Unerwünschtes Jagdverhalten löst bei vielen Hundemenschen einen grossen Leidensdruck aus. Das "einsame" Stehen im Wald in der Hoffnung, der Hund kommt unverletzt und schnell wieder zurück, lässt für viele Menschen Sekunden zu Stunden werden. Gleichzeitig sind jagdlich stark motivierte Hunde auf dem Spaziergang oftmals nur schwer ansprechbar, was viele Menschen frustriert.

In unserem «hundetrainerischen» Alltag erleben wir viele Hundemenschen, welche mit dem Thema Jagdverhalten im Alltag konfrontiert sind. Nebst den traditionellen Jagdhunderassen, wie bspw. dem Weimaraner, dem Dackel oder dem Magyar Vizsla zeigen auch viele andere Hunderassen Jagdverhalten. So kommen auch Hüte- und Begleithundehalter mit dem Trainingswunsch auf uns zu, der Hund solle nicht mehr selbständig jagen gehen. Damit ein fundierter und individueller Trainingsweg gefunden werden kann, legen wir grossen Wert darauf, dass die Hundemenschen zunächst einmal verstehen, weshalb unsere Hunde überhaupt gerne jagen gehen.

Ursprünglich dient das Jagen der eigenen Ernährung. In aller Regel müssen unsere «Haushunde» nicht jagen, um sich selbst zu ernähren. Jagdliches Verhalten erlernen Hunde – und auch Wölfe – unter anderem spielerisch. So kann man bei jungen Wölfen das Jagen von Vögeln beobachten, um ihre motorischen Fähigkeiten zu verfeinern und diese zu verbessern. Wölfe lernen hingegen ebenso, dass Vögel in der Regel keine Jagdobjekte sind, bei welchen sich eine ernsthafte Jagd und das Verbrauchen entsprechender Energiereserven lohnt. Bei unseren Hunden beobachten wir demgegenüber regelmässig, dass sie es lieben, Vögel zu jagen – dies auch im erwachsenen Alter. Nicht selten beschreiben Hundemenschen das Jagdverhalten ihrer eigenen Hunde anhand des Hinterherlaufens von Vögeln.

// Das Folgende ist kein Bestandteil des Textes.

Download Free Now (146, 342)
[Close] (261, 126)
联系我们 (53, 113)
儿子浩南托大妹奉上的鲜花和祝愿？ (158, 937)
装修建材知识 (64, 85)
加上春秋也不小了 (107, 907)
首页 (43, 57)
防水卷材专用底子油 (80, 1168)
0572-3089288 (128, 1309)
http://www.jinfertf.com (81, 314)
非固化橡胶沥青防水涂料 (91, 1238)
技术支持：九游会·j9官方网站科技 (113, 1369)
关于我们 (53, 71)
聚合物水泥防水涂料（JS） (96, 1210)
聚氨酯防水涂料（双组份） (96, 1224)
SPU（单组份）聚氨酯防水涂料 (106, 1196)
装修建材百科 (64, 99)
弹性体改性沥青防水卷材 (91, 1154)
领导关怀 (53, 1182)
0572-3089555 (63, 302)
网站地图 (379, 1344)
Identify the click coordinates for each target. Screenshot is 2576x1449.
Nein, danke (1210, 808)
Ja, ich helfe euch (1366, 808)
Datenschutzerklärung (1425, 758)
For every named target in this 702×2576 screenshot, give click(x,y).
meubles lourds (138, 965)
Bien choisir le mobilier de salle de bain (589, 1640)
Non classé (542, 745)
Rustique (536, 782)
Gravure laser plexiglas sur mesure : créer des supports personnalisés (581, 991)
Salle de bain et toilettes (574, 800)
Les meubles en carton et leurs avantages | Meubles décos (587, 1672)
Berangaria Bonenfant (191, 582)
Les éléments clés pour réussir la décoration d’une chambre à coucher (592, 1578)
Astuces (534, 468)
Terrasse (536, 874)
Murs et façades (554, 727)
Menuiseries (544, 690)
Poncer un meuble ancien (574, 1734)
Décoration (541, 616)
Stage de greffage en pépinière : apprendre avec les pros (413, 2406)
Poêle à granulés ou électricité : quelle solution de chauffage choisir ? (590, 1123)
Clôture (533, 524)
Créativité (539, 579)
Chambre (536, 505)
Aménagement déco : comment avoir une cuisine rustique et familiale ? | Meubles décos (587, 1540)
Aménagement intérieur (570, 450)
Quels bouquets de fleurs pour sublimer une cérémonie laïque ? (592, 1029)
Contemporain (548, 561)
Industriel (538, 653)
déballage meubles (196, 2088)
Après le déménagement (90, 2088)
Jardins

Gerade in Bezug auf das Thema «Jagen» zeigt sich der grosse Unterschied zwischen Wölfen und Hunden, die Folgen der Domestikation und der Grund dafür, weshalb Hunde und Wölfe nicht pauschal miteinander verglichen werden können. Es bedarf stets der konkreten Beurteilung eines jeden Einzelfalls.

Nebst der Tatsache, dass Jagdverhalten bis zu einem gewissen Mass ein vererbter und somit fester Bestandteil hündischen Verhaltens ist, hat das Jagen für unsere Hunde in aller Regel keine überlebenswichtige Bedeutung. Vielmehr ist es gar irrelevant, ob die Beute im Endeffekt ergriffen und getötet werden kann oder nicht. Bereits das Hinterherlaufen macht Spass. Jagdliches Verhalten hat für unsere Hunde somit selbstbelohnenden Charakter und wird intrinsisch motiviert ausgeführt – mit anderen Worten: Es macht riesigen Spass, Beute hinterher zu hetzen und diese zu verfolgen.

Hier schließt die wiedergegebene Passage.